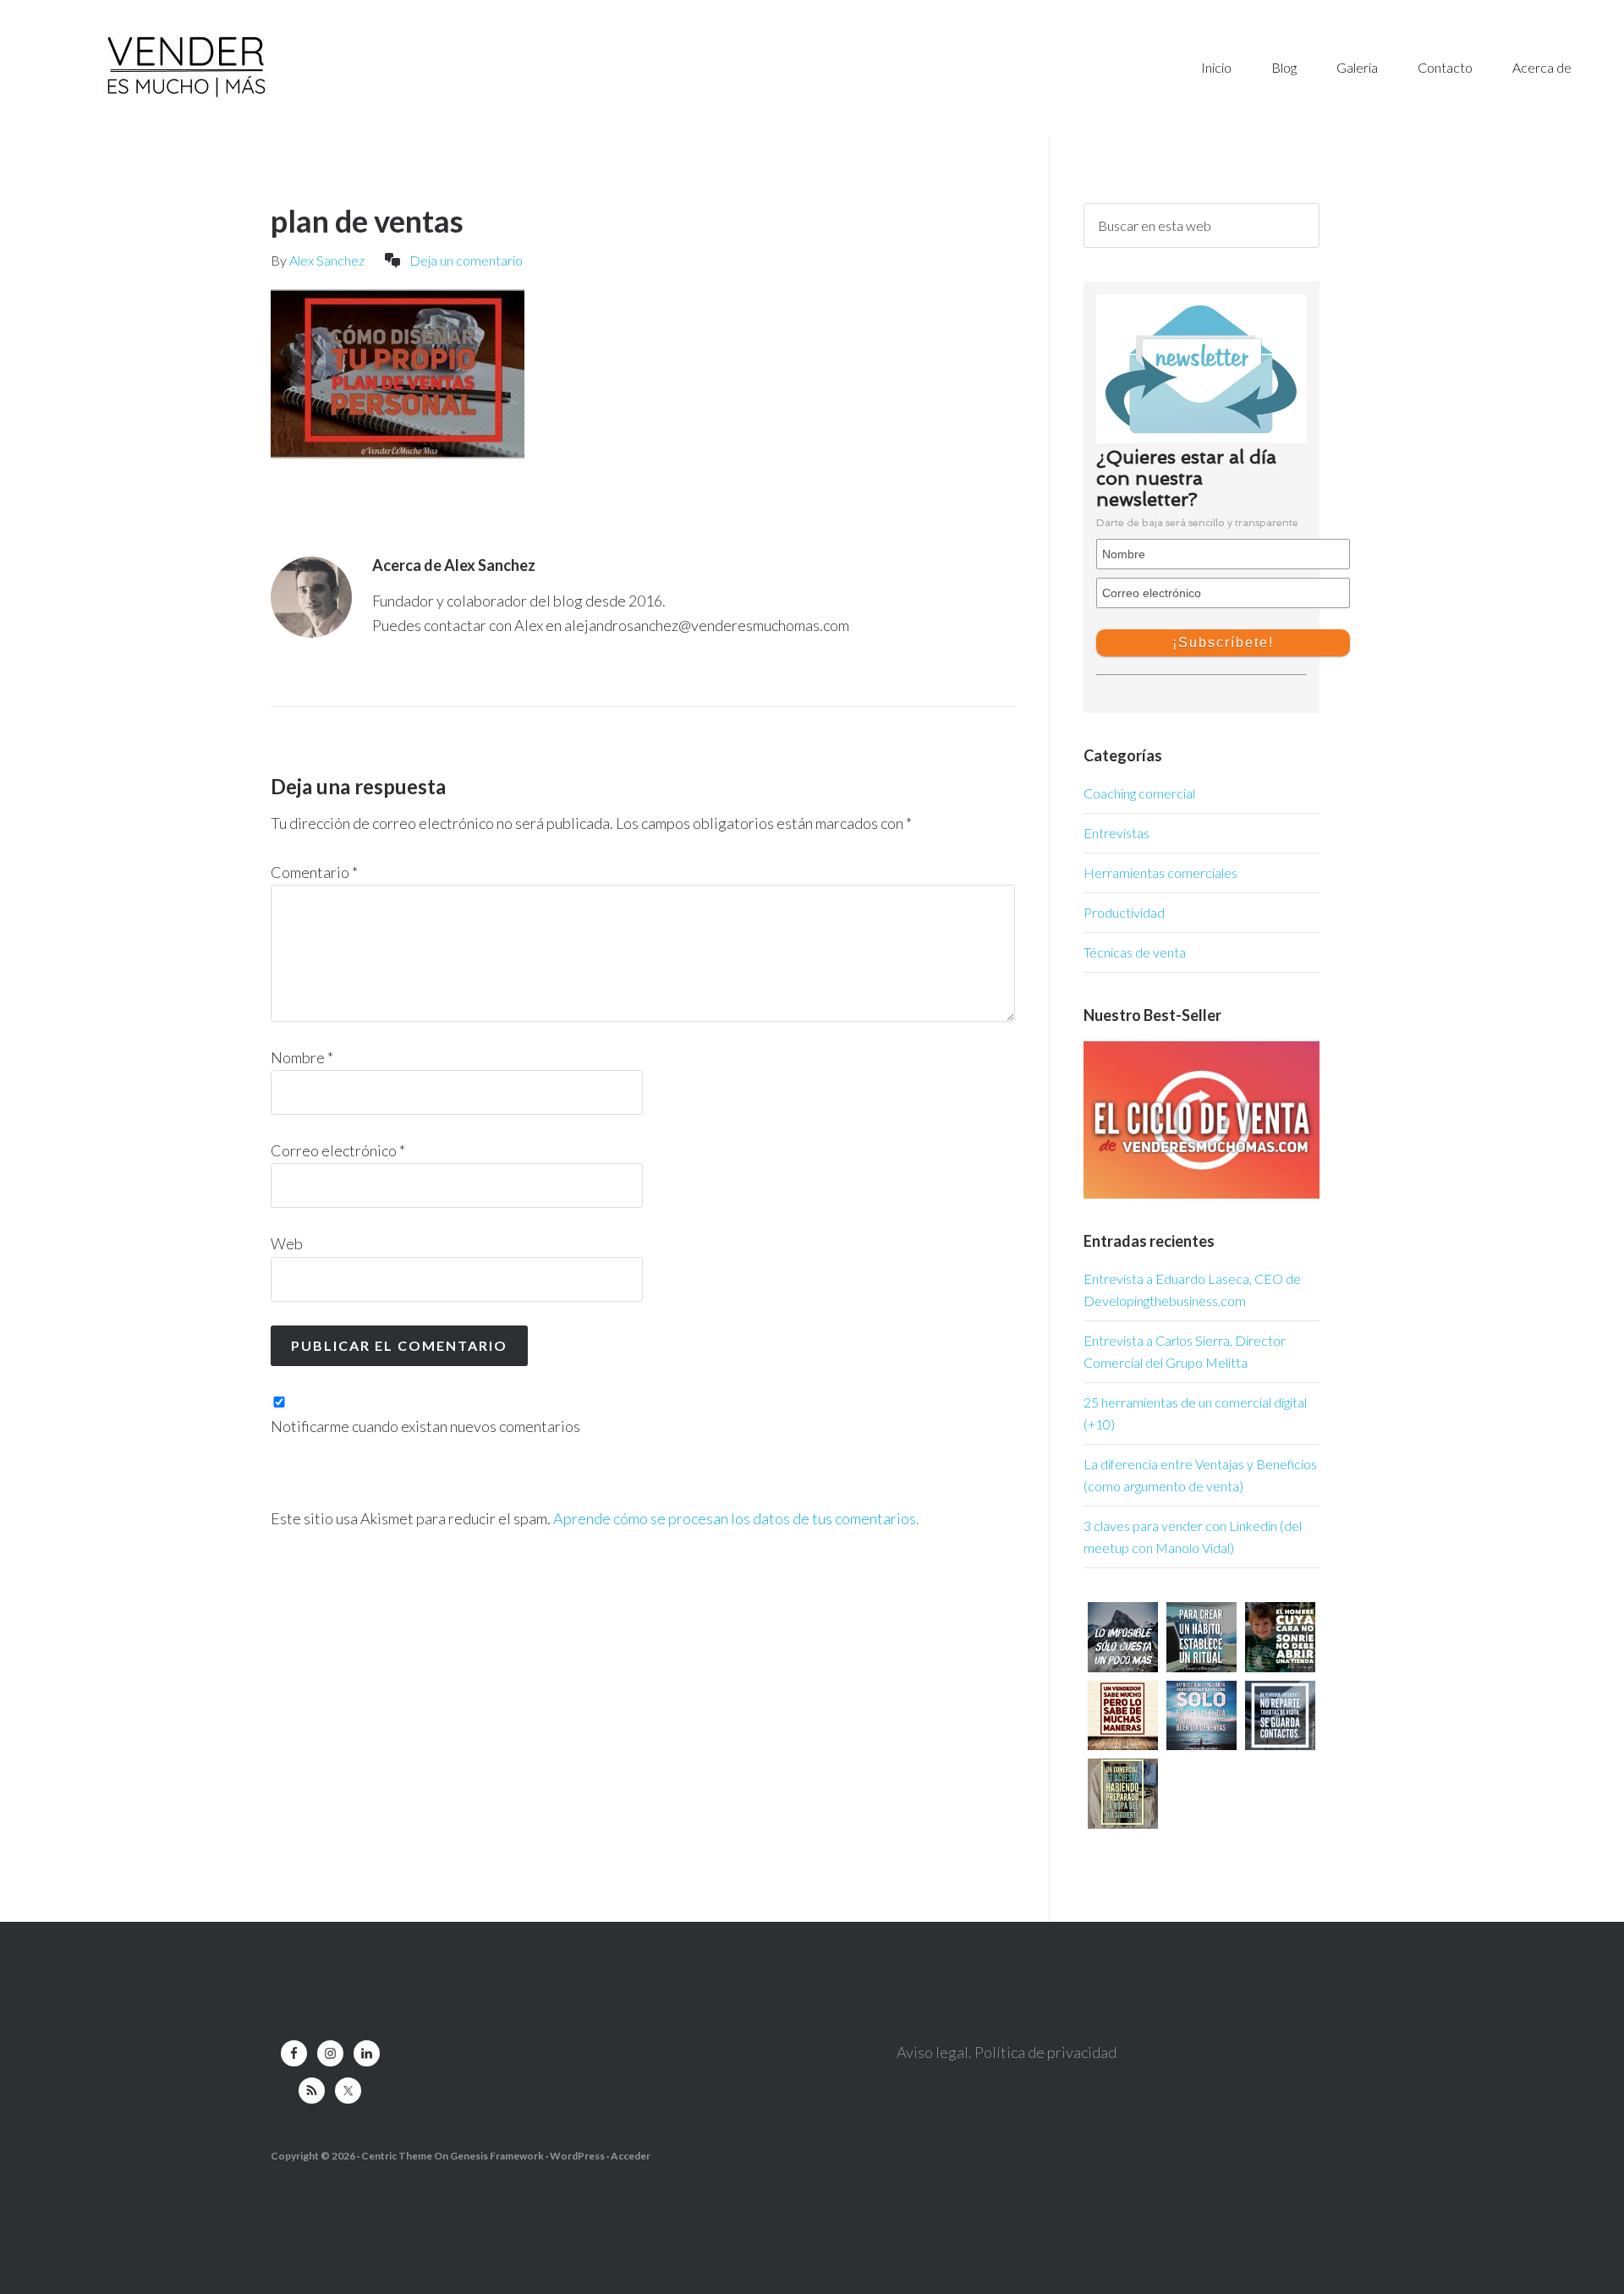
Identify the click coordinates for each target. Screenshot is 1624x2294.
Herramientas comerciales (1160, 872)
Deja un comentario (466, 260)
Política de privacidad (1045, 2052)
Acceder (630, 2155)
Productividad (1124, 912)
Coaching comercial (1139, 793)
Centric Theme (396, 2155)
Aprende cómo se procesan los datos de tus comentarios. (736, 1518)
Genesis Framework (497, 2155)
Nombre (302, 1057)
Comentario (314, 872)
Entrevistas (1116, 833)
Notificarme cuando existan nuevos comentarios (425, 1426)
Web (287, 1243)
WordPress (577, 2155)
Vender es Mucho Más (309, 68)
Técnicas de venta (1135, 952)
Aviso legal (932, 2052)
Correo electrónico (338, 1150)
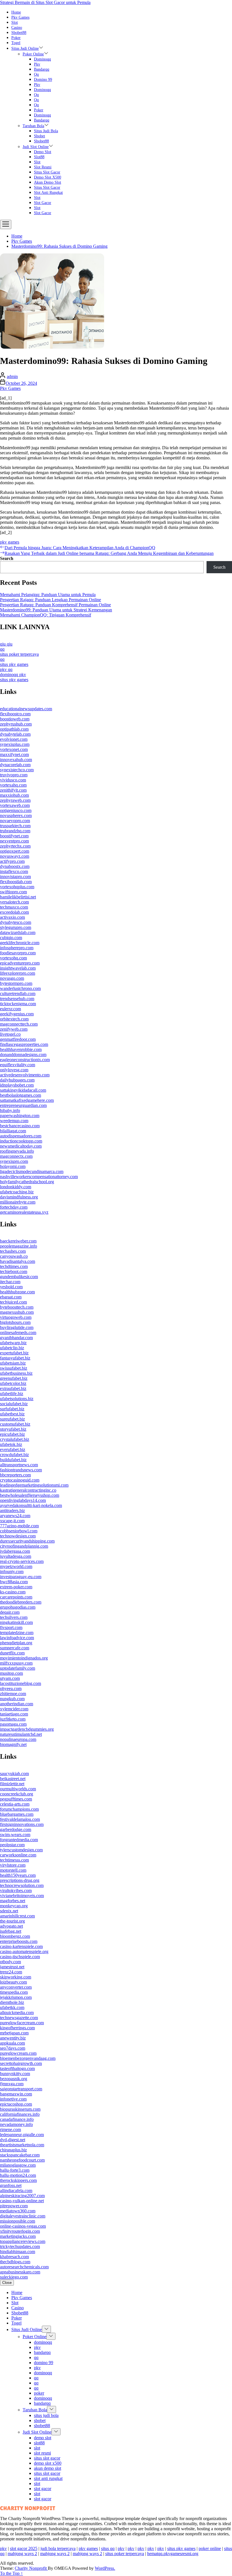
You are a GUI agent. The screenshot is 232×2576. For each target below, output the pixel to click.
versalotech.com (14, 902)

**WORK INSTRUCTIONS:** Write out again, exactly, each line from the one with "Centric Theme (396, 2155)" to the end of the entries. No pictures go in.

**EXERCISE OUTPUT:**
Centric Theme (396, 2155)
Aprende cómo se procesan los datos de tus comentarios. (736, 1518)
Genesis Framework (497, 2155)
Nombre (302, 1057)
Comentario (314, 872)
Entrevistas (1116, 833)
Notificarme cuando existan nuevos comentarios (425, 1426)
Web (287, 1243)
WordPress (577, 2155)
Vender es Mucho Más (309, 68)
Técnicas de venta (1135, 952)
Aviso legal (932, 2052)
Correo electrónico (338, 1150)
You are a GUI agent. The screenshot is 232×2576. For each target below, output the pixel to click.
versalotech.com (14, 902)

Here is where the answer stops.